[StBernard] Why Haley Barbour Is A Serious Republican Presidential Candidate

Westley Annis Westley at da-parish.com
Wed Mar 23 21:35:16 EDT 2011


Why Haley Barbour Is A Serious Republican Presidential Candidate

The easiest job in political punditry is to laugh off Mississippi Governor
Haley Barbour. On the surface, Barbour is almost a caricature of a Southern
pol. His delta accent is so thick you might think he was Billy Joe
MacAllister jumpin' off the Tallahatchie Bridge in Bobby Gentry's "Ode to
Billy Joe."

Mama hollered at the back door
"Y'all remember to wipe your feet."

Pictures of Barbour show a hog-jowled, self-described "fat redneck" - though
in person the newly slimmed Barbour (down 25 pounds) looks more like TV
anchorman, Lou Dobbs.

Finally, there is the lobbyist thing. In the decade between his time heading
up the Republican National Committee in the 1990s and his current gig as
Mississippi's governor, Barbour made millions representing the two
industries most hated by the media - big oil and big tobacco.

All of this led the Weekly Standard's influential conservative Bill Kristol
to call Barbour a "yahoo." Barbour, you see, is from Yazoo City, Miss. Yazoo
City = Yahoo. Very original, Mr. Kristol.

But there are four solid reasons why Barbour could be the Republican sleeper
in 2012. Let's look at them in ascending order.

4. The Republican field, less than 10 months from the 2012 Iowa caucuses,
does not have a front runner yet. Mitt Romney has troubles with evangelicals
and small government conservatives. Sarah Palin has squandered her fame
(though not her fortune) and now looks unserious. Mike Huckabee doesn't want
it . the telltale sign is that he has comfortably settled into his old
overweight self. Newt Gingrich, though he imagines himself a Churchill in
the wilderness, is past his sell date. Tim Pawlenty is trying to be all
things to all conservatives but so far he is unable to convey much passion.
Some deep part of Mitch Daniels apparently doesn't want the job. Jeb Bush
has the wrong last name. Chris Christie might be too regional.

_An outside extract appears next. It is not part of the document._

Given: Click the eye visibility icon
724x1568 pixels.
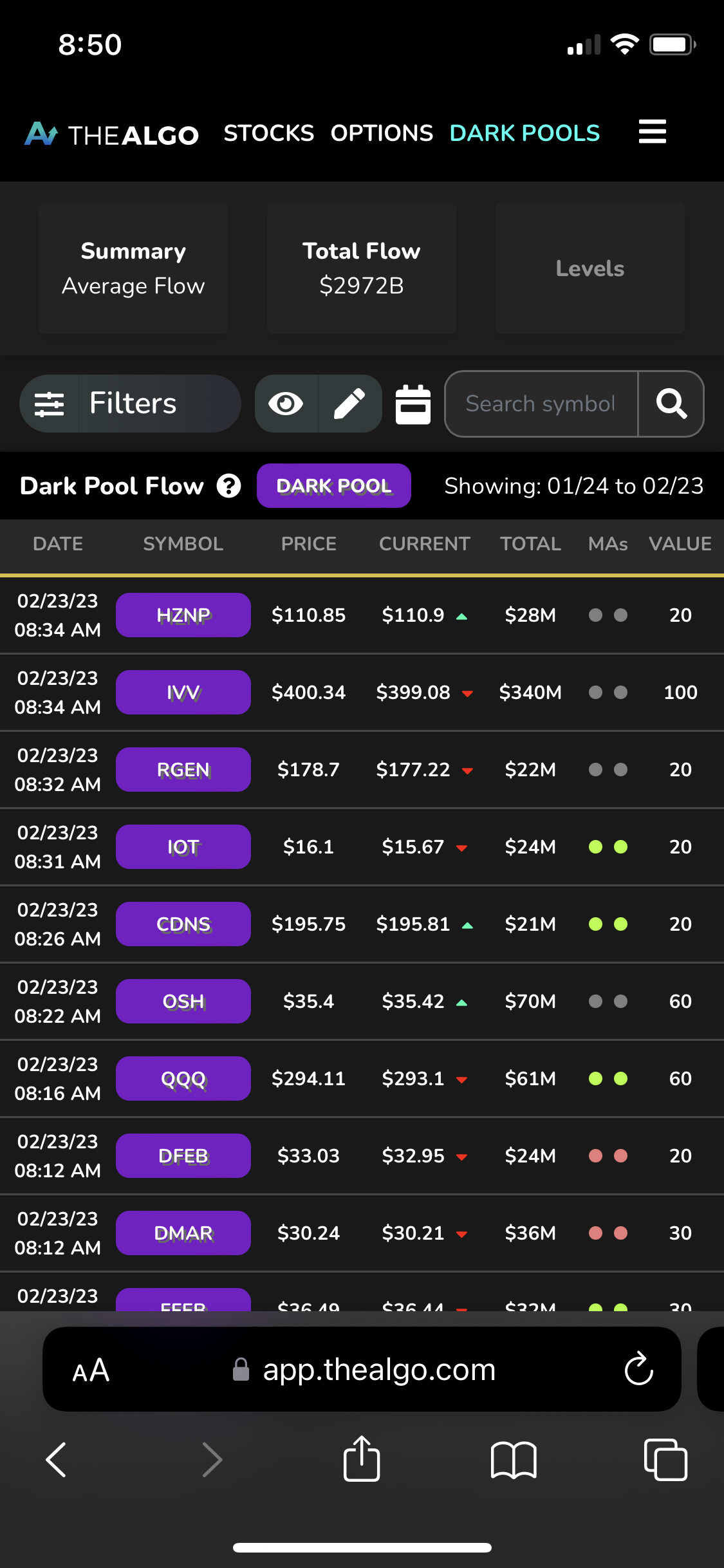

3. Barbour is easily the most connected of all Republican candidates. He
knows every governor, most legislators, all the fundraisers. He is
well-liked.

2. He has performed well as Mississippi's governor, both during the
Hurricane Katrina crisis and in the everyday governor's stuff of tamping
down the state's notorious tort bar, balancing budgets and promoting
Mississippi as a place to do business. Barbour is, simply, a terrific
salesmen for Mississippi's business community.

1. He is the only Republican candidate who talks about economic growth as
Ronald Reagan would have. When Romney talks about growth, it is in the
white-paper language of the Boston private equity swell he used to be.
Daniels and Christie have lashed themselves to trimmed budgets, and that's
mostly what they talk about, especially Christie. Fine as it goes -
essential, even - but we don't hear enough growth talk from either Daniels
or Christie.

Last Friday, Forbes columnist Ken Fisher and I had lunch with Barbour at a
Silicon Valley event. It was hosted by one of the Valley's big CEOs. A small
group of 30 or so attended, with a mix of recognizable names and
up-and-coming entrepreneurs. (I've left out the names, because it would
imply an endorsement among CEOs who attended mainly to learn more about
Barbour. I can say that some were avid Obama supporters in 2008.)

While Washington punditry is quick to see Barbour and his state as backwater
(see Kristol, Bill), the CEOs, venture capitalists and entrepreneurs in the
crowd took a different view. I talked to two Indian immigrant entrepreneurs
who are building solar panel plants in Mississippi, and not just because of
Barbour's salesmanship or tax credits. They liked the complete package of
business friendly taxes, regulations, a tamed tort bar, and a good supply of
young engineers coming out of Mississippi State in Starkville.

"Are the Mississippi State grads up to your Silicon Valley standards," I
asked.

"Oh, yes. They are very practical, too." Translation: Techies who build
things other than social networks.

The Republican field for 2012 is wide open because no candidate, until
Barbour, has made the consistent, compelling and credible case for economic
growth. That case should be easy to make. It is simply this: All of
America's problems will get worse with 2% or less annual growth. That's the
growth America had in the first decade of this century. Actually, it was
1.8%, and sure enough, all of our fiscal problems got worse.

Say it loudly: America must grow at 3.5% or better to have any chance of
transcending the fiscal messes, while providing a decent social safety net
and securing our safety in a hostile world. That is the plain truth of it.

Reagan, inheriting the Nixon-Ford-Carter malaise, understood this. There is
evidence to believe that Barbour, assessing the Bush-Obama fiscal disasters,
gets it, too.

Barbour also gets another thing that is a core truth about American
politics. The pro-growth candidate always comes off as the optimist. And
Americans, given a choice, will almost always vote for the optimist.